Generative AI’s ability to harness customer data in a highly sophisticated manner means enterprises are accelerating plans to invest in and leverage the technology’s capabilities. In a study titled “The Future of Enterprise Data & AI,” Corinium Intelligence and WNS Triange surveyed 100 global C-suite leaders and decision-makers specializing in AI, analytics, and data. Seventy-six percent of the respondents said that their organizations are already using or planning to use generative AI.

According to McKinsey, while generative AI will affect most business functions, “four of them will likely account for 75% of the total annual value it can deliver.” Among these are marketing and sales and customer operations. Yet, despite the technology’s benefits, many leaders are unsure about the right approach to take and mindful of the risks associated with large investments.

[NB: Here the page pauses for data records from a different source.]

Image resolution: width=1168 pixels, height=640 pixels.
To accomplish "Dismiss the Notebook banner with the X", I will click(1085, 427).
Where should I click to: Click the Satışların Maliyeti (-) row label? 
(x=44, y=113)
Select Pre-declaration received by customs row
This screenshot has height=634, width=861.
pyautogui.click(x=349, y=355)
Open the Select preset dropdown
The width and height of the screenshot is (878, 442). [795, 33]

Mapping out a generative AI pathway

One of the first challenges organizations need to overcome is senior leadership alignment. “You need the necessary strategy; you need the ability to have the necessary buy-in of people,” says Ayer. “You need to make sure that you’ve got the right use case and business case for each one of them.” In other words, a clearly defined roadmap and precise business objectives are as crucial as understanding whether a process is amenable to the use of generative AI.

The implementation of a generative AI strategy can take time. According to Ayer, business leaders should maintain a realistic perspective on the duration required for formulating a strategy, conduct necessary training across various teams and functions, and identify the areas of value addition. And for any generative AI deployment to work seamlessly, the right data ecosystems must be in place.

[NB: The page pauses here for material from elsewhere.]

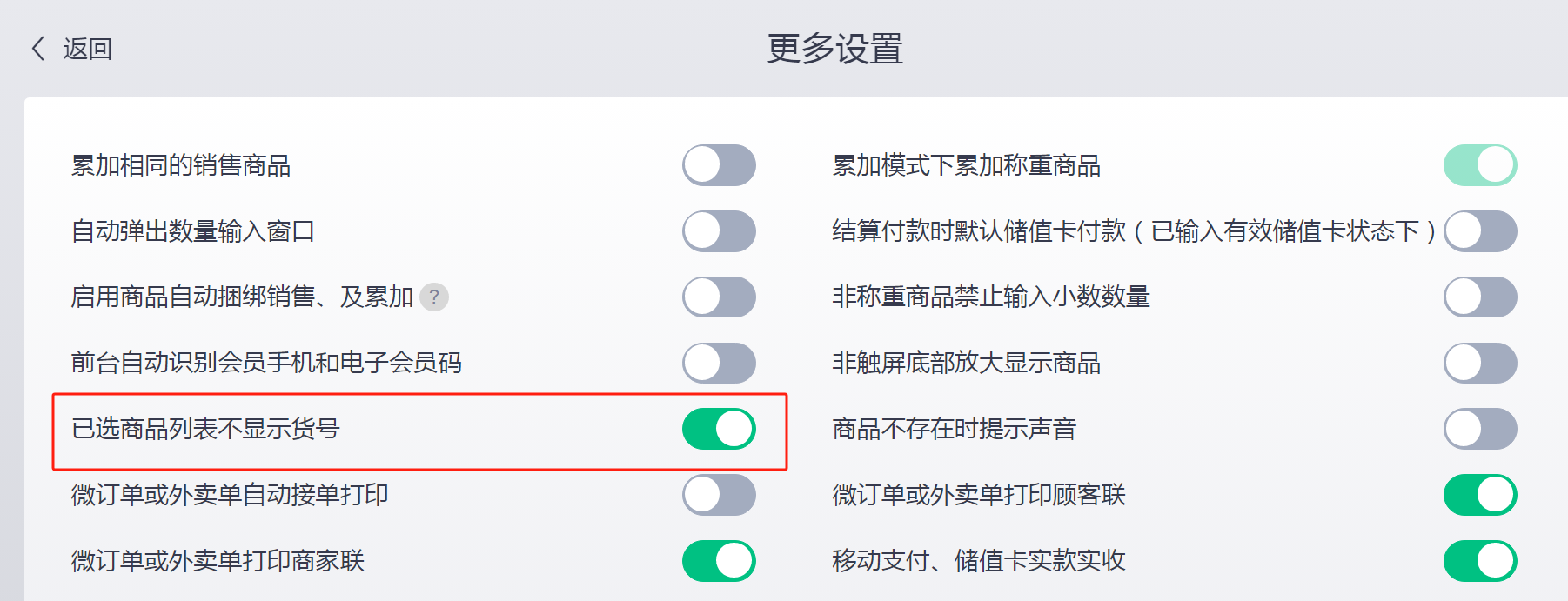Enable 自动弹出数量输入窗口 switch
This screenshot has height=601, width=1568.
(x=719, y=231)
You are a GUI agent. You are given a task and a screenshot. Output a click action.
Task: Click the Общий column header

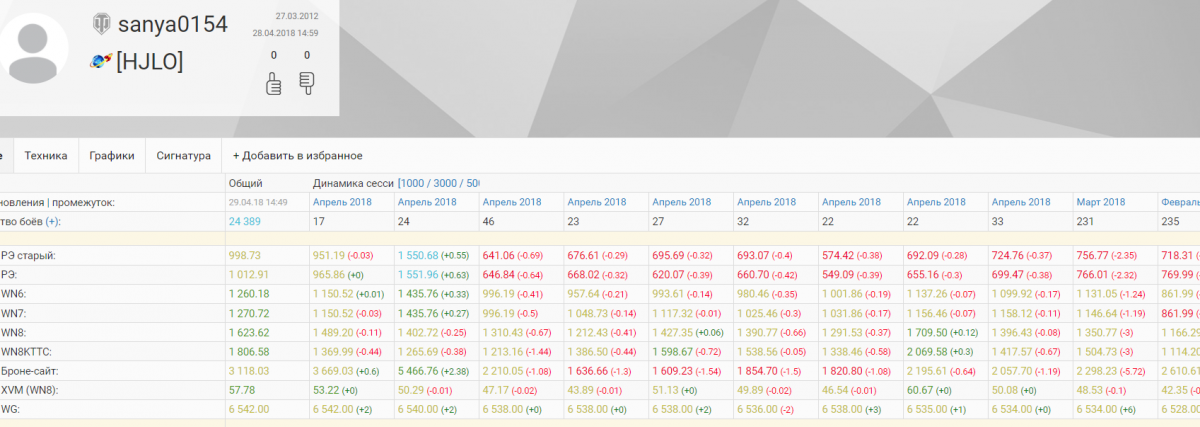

Ayer cites WNS Triange’s collaboration with an insurer to create a claims process by leveraging generative AI. Thanks to the new technology, the insurer can immediately assess the severity of a vehicle’s damage from an accident and make a claims recommendation based on the unstructured data provided by the client. “Because this can be immediately assessed by a surveyor and they can reach a recommendation quickly, this instantly improves the insurer’s ability to satisfy their policyholders and reduce the claims processing time,” Ayer explains.

All that, however, would not be possible without data on past claims history, repair costs, transaction data, and other necessary data sets to extract clear value from generative AI analysis. “Be very clear about data sufficiency. Don’t jump into a program where eventually you realize you don’t have the necessary data,” Ayer says.

The benefits of third-party experience

Enterprises are increasingly aware that they must embrace generative AI, but knowing where to begin is another thing. “You start off wanting to make sure you don’t repeat mistakes other people have made,” says Ayer. An external provider can help organizations avoid those mistakes and leverage best practices and frameworks for testing and defining explainability and benchmarks for return on investment (ROI).

Using pre-built solutions by external partners can expedite time to market and increase a generative AI program’s value. These solutions can harness pre-built industry-specific generative AI platforms to accelerate deployment. “Generative AI programs can be extremely complicated,” Ayer points out. “There are a lot of infrastructure requirements, touch points with customers, and internal regulations. Organizations will also have to consider using pre-built solutions to accelerate speed to value. Third-party service providers bring the expertise of having an integrated approach to all these elements.”